ACTIVITY: One number, and no other words, should make up the answer: how many lines of the listing contain the string "from".

=== Begin Enclosure ===

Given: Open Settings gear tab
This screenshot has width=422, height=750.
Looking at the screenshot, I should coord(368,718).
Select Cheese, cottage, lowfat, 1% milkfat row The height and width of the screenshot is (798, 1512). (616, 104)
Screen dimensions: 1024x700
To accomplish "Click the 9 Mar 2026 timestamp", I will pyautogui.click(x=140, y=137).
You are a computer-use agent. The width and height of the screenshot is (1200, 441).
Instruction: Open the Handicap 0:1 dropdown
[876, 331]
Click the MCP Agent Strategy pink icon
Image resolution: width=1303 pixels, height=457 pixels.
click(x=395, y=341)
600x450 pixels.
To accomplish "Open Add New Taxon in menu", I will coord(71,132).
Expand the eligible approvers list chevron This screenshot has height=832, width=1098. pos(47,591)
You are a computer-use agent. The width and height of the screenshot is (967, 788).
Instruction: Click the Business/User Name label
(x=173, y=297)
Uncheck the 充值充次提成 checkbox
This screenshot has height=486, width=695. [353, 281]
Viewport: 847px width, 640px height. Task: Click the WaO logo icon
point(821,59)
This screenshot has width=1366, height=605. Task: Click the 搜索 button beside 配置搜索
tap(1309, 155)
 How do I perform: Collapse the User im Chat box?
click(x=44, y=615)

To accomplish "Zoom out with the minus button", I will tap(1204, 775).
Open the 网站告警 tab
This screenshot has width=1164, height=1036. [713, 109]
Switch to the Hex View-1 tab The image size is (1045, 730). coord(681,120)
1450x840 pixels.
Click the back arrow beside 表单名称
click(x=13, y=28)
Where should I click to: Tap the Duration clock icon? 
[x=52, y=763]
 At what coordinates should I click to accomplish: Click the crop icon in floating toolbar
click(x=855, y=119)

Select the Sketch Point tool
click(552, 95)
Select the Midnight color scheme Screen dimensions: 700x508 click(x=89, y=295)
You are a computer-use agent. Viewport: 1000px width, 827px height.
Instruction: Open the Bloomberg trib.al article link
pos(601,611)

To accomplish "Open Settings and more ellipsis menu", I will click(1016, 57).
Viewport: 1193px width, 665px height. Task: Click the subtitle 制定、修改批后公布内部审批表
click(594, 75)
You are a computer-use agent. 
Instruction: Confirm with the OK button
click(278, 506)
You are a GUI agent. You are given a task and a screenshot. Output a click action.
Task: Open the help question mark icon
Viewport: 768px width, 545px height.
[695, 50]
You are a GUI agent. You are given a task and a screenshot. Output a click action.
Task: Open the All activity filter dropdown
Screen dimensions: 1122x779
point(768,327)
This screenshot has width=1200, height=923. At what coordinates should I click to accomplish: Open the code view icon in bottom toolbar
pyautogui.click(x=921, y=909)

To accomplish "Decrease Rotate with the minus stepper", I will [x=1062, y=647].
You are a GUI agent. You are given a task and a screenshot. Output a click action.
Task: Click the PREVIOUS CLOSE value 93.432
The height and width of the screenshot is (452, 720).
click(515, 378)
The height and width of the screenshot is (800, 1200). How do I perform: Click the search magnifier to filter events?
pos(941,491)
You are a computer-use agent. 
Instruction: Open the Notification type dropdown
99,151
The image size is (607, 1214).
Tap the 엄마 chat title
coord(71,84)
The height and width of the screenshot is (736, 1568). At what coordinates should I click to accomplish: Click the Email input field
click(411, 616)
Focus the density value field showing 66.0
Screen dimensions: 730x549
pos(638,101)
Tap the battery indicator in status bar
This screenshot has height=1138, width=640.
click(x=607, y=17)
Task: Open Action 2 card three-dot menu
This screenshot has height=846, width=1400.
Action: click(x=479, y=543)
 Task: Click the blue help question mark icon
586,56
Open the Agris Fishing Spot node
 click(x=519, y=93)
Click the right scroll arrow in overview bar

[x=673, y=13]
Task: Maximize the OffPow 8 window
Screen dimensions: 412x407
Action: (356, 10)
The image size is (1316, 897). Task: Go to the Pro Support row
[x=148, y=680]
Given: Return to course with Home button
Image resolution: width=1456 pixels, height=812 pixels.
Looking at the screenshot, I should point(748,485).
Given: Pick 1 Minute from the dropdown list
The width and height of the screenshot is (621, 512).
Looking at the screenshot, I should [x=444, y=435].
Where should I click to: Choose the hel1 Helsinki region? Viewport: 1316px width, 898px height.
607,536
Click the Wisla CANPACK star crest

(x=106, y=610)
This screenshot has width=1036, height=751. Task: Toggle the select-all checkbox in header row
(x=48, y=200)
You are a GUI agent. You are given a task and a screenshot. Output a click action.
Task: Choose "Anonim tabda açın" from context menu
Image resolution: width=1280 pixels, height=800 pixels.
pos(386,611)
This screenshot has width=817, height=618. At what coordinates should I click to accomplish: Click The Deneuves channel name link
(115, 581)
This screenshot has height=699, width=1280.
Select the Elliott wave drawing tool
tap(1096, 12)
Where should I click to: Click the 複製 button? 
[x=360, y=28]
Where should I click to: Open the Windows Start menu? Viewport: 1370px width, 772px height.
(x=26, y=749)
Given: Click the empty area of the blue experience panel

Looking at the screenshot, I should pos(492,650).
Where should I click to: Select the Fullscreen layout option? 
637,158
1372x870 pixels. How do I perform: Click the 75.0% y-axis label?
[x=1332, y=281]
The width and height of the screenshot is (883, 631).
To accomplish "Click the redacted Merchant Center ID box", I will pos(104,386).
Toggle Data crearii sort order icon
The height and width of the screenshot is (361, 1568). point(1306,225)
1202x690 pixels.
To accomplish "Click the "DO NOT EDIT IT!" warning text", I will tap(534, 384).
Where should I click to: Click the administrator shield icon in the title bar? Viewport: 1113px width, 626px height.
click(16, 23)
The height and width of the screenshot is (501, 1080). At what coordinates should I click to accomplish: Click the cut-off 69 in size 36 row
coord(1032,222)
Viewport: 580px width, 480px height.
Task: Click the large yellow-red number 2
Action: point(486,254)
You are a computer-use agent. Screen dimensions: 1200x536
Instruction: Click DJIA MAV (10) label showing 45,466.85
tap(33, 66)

=== End Enclosure ===

RESULT FOR THIS TASK: 2